The New York City Marathon holds a special place in the hearts of most runners. It’s the largest marathon in the U.S. with over 48,000 runners toeing the line in 2013. New York is more than a road race; it’s a testament to the strength and endurance of the human spirit.
New York City
I spent my early childhood growing up on Governor’s Island. Outside my bedroom window ships from all over the world passed through New York Harbor under the watchful gaze of Lady Liberty. The massive city skyline stood just across the water dominated by the newly constructed Twin Towers.
My father ran the New York City Marathon in 1978. I remember walking through Central Park with my mother and learning how to roller-skate as he made his way through the five boroughs towards the finish line.
I admired the runners I saw collecting in the park after the race. They looked like super heroes. The shiny, silver thermal blankets they wore wrapped around their shoulders looked like capes. As a child, I interpreted the painful halting footsteps of the tired marathoners as swagger.
In later years I enjoyed watching the marathon play out on television. I remember seeing the always gutsy Alberto Salazar crossing the line in record time in 1981 during the first live broadcast of the marathon.
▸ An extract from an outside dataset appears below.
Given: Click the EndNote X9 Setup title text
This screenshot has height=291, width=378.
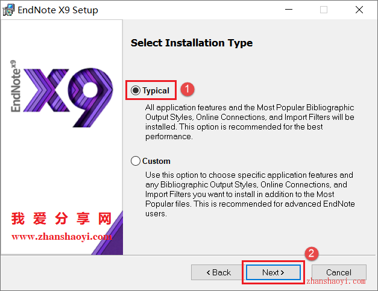Looking at the screenshot, I should coord(58,10).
I watched nine-time winner, and Norwegian marathon legend Grete Waitz dominate the women’s race and inspire a generation of girls to run.
September 11, 2001
On the morning of September 11th 2001, I was teaching a lesson to third graders in a school computer lab. I remember answering a frantic knock on the door to learn from the school secretary that something awful had happened in New York City. A plane full of people had crashed into one of the twin towers.
I called my wife at work. She was nine months pregnant with our first child. We traded information and rumors. We worried. I tried to reassure her that we were safe. But, I felt more vulnerable than I ever had before.
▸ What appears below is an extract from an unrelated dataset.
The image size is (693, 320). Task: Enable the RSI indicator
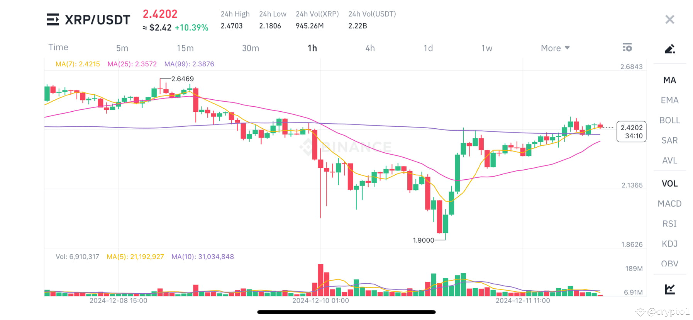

As the coverage continued, the scale and terror of the coordinated attacks on our country were revealed. The second of the Twin Towers fell in New York City, the Pentagon was attacked and Flight 93 crashed into a field in rural Pennsylvania. Four commercial airliners had been hijacked. There were no survivors.
The attacks on September 11, 2001 claimed the lives of almost 3,000 people. How and what we choose to remember that day is a very personal matter. I’ll remember that more than four hundred heroic New York City rescue personnel gave their lives while saving the lives of strangers. I’ll remember that forty courageous civilians prevented Flight 93 from attacking the U.S. capital. I’ll remember the images of terrified people running through the streets covered in soot and ash. And, I’ll remember our nation’s promise never to forget.
This year’s New York City marathon is a chance for me to run through all five boroughs and pay tribute to the greatest city on earth. I will be running in the footsteps of my father. I will be running to pay homage to the city of my youth. And, I will be upholding my promise to never forget.